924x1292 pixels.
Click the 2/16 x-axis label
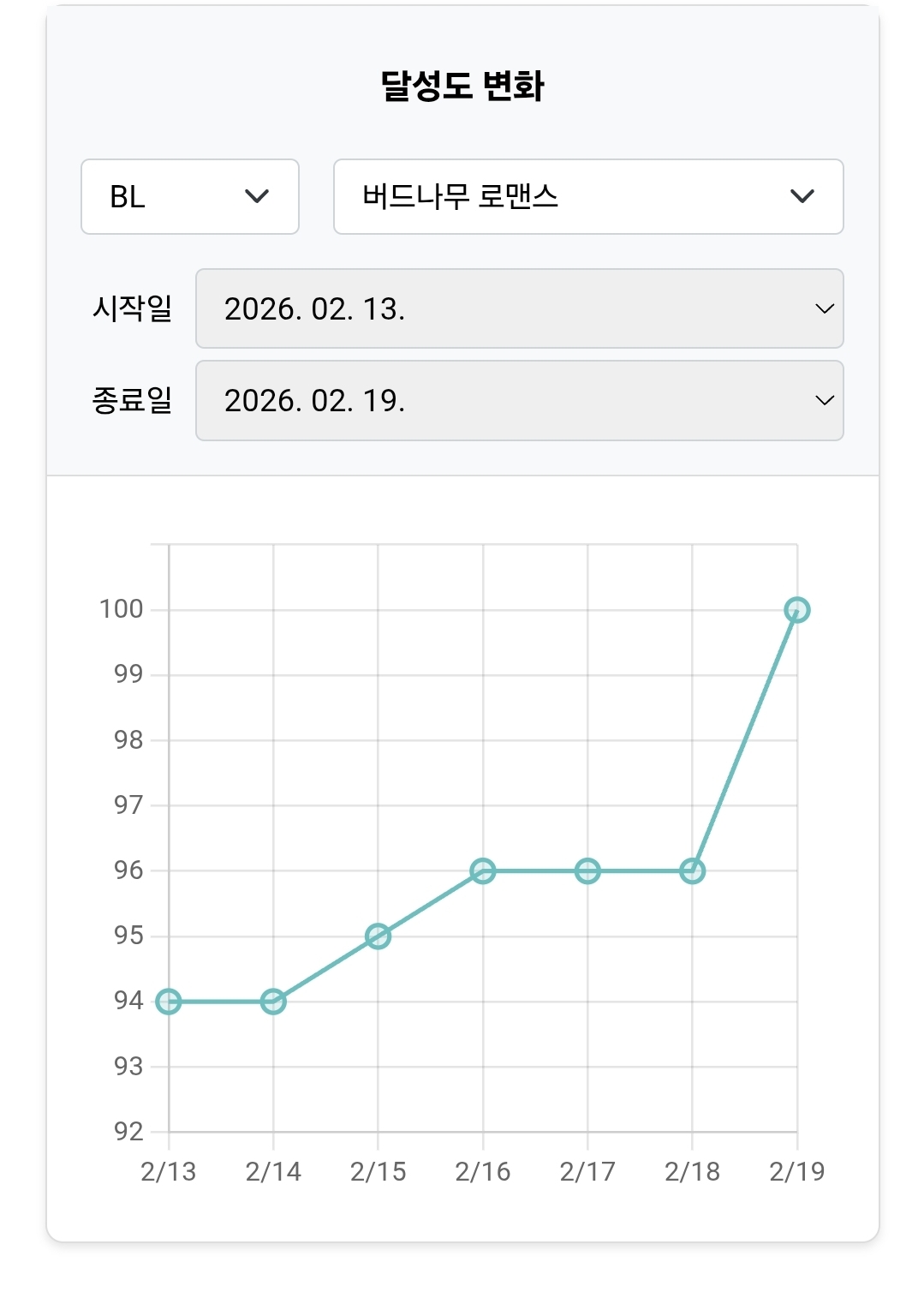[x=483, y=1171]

────

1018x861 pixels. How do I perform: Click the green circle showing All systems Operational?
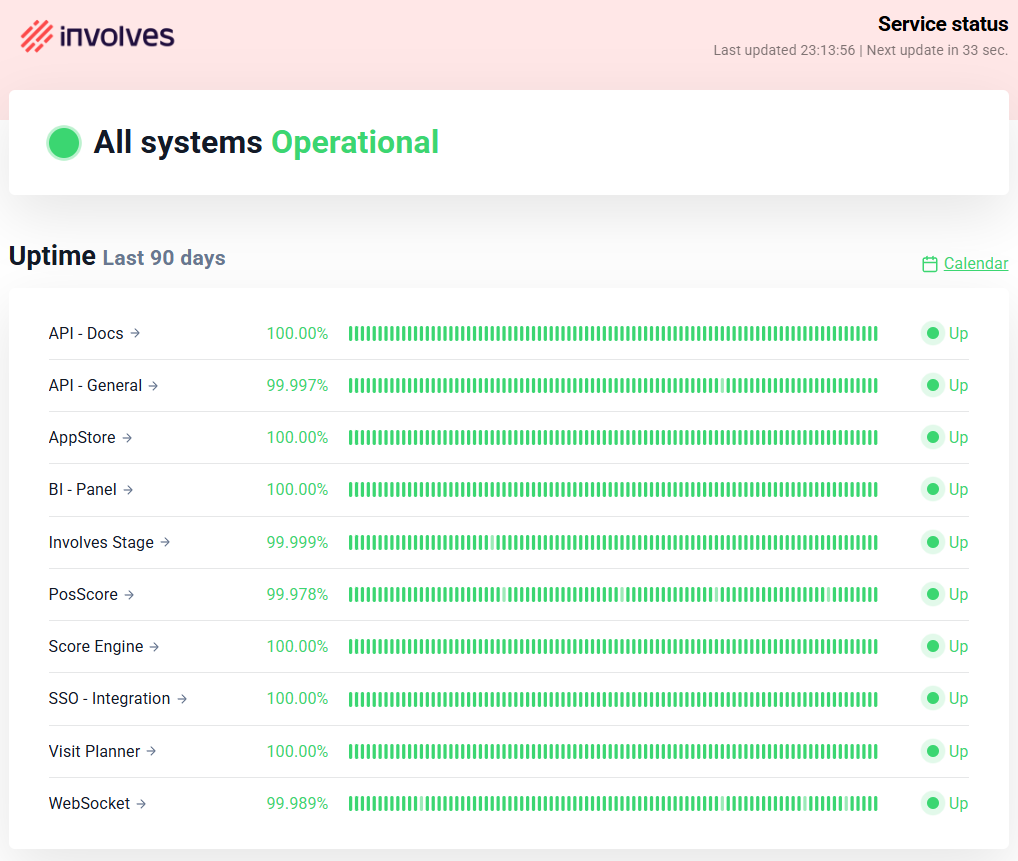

────

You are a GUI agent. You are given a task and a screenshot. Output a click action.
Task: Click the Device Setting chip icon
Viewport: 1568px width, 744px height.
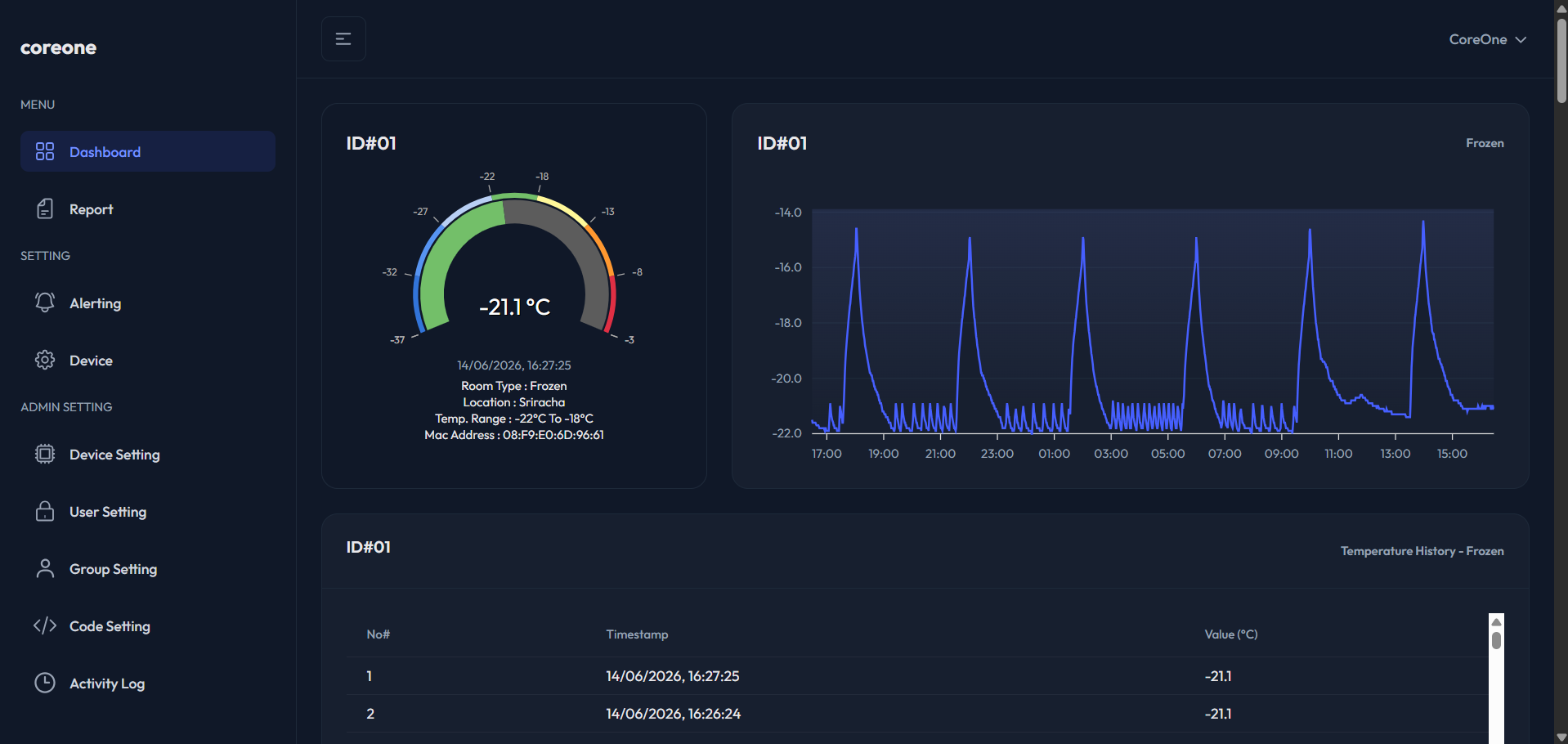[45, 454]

────

→ EXERCISE PROMPT
Return a copy of every line in the records that includes the string "pixels".

→ OUTPUT OF THE TASK
924x1292 pixels.
1018x861 pixels. How do I perform: Click the green circle showing All systems Operational?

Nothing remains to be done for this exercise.